=== Provided records ===

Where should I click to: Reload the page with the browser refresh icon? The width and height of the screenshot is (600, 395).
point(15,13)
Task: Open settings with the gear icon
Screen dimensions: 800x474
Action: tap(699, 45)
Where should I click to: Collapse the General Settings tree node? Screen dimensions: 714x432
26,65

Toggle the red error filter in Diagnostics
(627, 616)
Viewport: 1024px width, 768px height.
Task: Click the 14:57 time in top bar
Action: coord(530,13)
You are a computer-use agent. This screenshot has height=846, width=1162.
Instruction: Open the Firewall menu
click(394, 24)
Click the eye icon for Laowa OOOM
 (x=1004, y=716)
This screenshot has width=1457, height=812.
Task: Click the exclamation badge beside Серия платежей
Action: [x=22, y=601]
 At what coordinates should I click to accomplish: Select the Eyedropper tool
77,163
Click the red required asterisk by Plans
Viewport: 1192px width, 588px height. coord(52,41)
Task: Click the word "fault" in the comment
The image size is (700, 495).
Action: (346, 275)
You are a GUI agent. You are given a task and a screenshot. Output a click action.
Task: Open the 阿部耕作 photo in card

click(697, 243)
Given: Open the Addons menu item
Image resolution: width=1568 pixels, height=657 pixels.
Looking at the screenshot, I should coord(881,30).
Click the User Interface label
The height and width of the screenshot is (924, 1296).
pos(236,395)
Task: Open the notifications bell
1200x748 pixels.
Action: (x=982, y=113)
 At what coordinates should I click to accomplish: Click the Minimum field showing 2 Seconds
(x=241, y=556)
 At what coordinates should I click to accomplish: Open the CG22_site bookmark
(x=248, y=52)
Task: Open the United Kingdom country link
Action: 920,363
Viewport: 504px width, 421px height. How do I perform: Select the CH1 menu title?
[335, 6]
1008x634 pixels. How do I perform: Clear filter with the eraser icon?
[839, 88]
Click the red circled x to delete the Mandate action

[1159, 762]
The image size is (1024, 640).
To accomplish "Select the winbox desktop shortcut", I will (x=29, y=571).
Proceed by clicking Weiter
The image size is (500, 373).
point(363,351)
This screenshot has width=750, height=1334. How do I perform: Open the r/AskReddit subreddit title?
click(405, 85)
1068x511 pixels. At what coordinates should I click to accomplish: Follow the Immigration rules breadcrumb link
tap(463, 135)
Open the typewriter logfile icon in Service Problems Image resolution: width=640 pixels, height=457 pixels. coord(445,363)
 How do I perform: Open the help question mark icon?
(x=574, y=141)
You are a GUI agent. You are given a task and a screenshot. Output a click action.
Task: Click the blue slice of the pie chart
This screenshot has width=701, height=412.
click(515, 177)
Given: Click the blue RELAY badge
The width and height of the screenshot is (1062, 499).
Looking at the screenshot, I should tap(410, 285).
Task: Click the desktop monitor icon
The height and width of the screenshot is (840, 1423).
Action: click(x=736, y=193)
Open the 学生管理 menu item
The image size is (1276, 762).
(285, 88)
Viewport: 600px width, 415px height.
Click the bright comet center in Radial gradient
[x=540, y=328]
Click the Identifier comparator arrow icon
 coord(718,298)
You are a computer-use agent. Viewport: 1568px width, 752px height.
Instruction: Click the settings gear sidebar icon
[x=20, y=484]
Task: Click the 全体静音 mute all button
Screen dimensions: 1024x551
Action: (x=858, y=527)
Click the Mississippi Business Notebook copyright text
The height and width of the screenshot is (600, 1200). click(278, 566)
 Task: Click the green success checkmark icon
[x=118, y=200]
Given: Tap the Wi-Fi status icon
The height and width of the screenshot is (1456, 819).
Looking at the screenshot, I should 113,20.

===

> **Work order**
This exercise calls for every record above to be written out again exactly.

> **Reply**
Where should I click to: Reload the page with the browser refresh icon? The width and height of the screenshot is (600, 395).
point(15,13)
Task: Open settings with the gear icon
Screen dimensions: 800x474
Action: tap(699, 45)
Where should I click to: Collapse the General Settings tree node? Screen dimensions: 714x432
26,65

Toggle the red error filter in Diagnostics
(627, 616)
Viewport: 1024px width, 768px height.
Task: Click the 14:57 time in top bar
Action: coord(530,13)
You are a computer-use agent. This screenshot has height=846, width=1162.
Instruction: Open the Firewall menu
click(394, 24)
Click the eye icon for Laowa OOOM
 (x=1004, y=716)
This screenshot has width=1457, height=812.
Task: Click the exclamation badge beside Серия платежей
Action: [x=22, y=601]
 At what coordinates should I click to accomplish: Select the Eyedropper tool
77,163
Click the red required asterisk by Plans
Viewport: 1192px width, 588px height. coord(52,41)
Task: Click the word "fault" in the comment
The image size is (700, 495).
Action: (346, 275)
You are a GUI agent. You are given a task and a screenshot. Output a click action.
Task: Open the 阿部耕作 photo in card

click(697, 243)
Given: Open the Addons menu item
Image resolution: width=1568 pixels, height=657 pixels.
Looking at the screenshot, I should coord(881,30).
Click the User Interface label
The height and width of the screenshot is (924, 1296).
pos(236,395)
Task: Open the notifications bell
1200x748 pixels.
Action: (x=982, y=113)
 At what coordinates should I click to accomplish: Click the Minimum field showing 2 Seconds
(x=241, y=556)
 At what coordinates should I click to accomplish: Open the CG22_site bookmark
(x=248, y=52)
Task: Open the United Kingdom country link
Action: 920,363
Viewport: 504px width, 421px height. How do I perform: Select the CH1 menu title?
[335, 6]
1008x634 pixels. How do I perform: Clear filter with the eraser icon?
[839, 88]
Click the red circled x to delete the Mandate action

[1159, 762]
The image size is (1024, 640).
To accomplish "Select the winbox desktop shortcut", I will (x=29, y=571).
Proceed by clicking Weiter
The image size is (500, 373).
point(363,351)
This screenshot has width=750, height=1334. How do I perform: Open the r/AskReddit subreddit title?
click(405, 85)
1068x511 pixels. At what coordinates should I click to accomplish: Follow the Immigration rules breadcrumb link
tap(463, 135)
Open the typewriter logfile icon in Service Problems Image resolution: width=640 pixels, height=457 pixels. coord(445,363)
 How do I perform: Open the help question mark icon?
(x=574, y=141)
You are a GUI agent. You are given a task and a screenshot. Output a click action.
Task: Click the blue slice of the pie chart
This screenshot has width=701, height=412.
click(515, 177)
Given: Click the blue RELAY badge
The width and height of the screenshot is (1062, 499).
Looking at the screenshot, I should tap(410, 285).
Task: Click the desktop monitor icon
The height and width of the screenshot is (840, 1423).
Action: click(x=736, y=193)
Open the 学生管理 menu item
The image size is (1276, 762).
(285, 88)
Viewport: 600px width, 415px height.
Click the bright comet center in Radial gradient
[x=540, y=328]
Click the Identifier comparator arrow icon
 coord(718,298)
You are a computer-use agent. Viewport: 1568px width, 752px height.
Instruction: Click the settings gear sidebar icon
[x=20, y=484]
Task: Click the 全体静音 mute all button
Screen dimensions: 1024x551
Action: (x=858, y=527)
Click the Mississippi Business Notebook copyright text
The height and width of the screenshot is (600, 1200). click(278, 566)
 Task: Click the green success checkmark icon
[x=118, y=200]
Given: Tap the Wi-Fi status icon
The height and width of the screenshot is (1456, 819).
Looking at the screenshot, I should 113,20.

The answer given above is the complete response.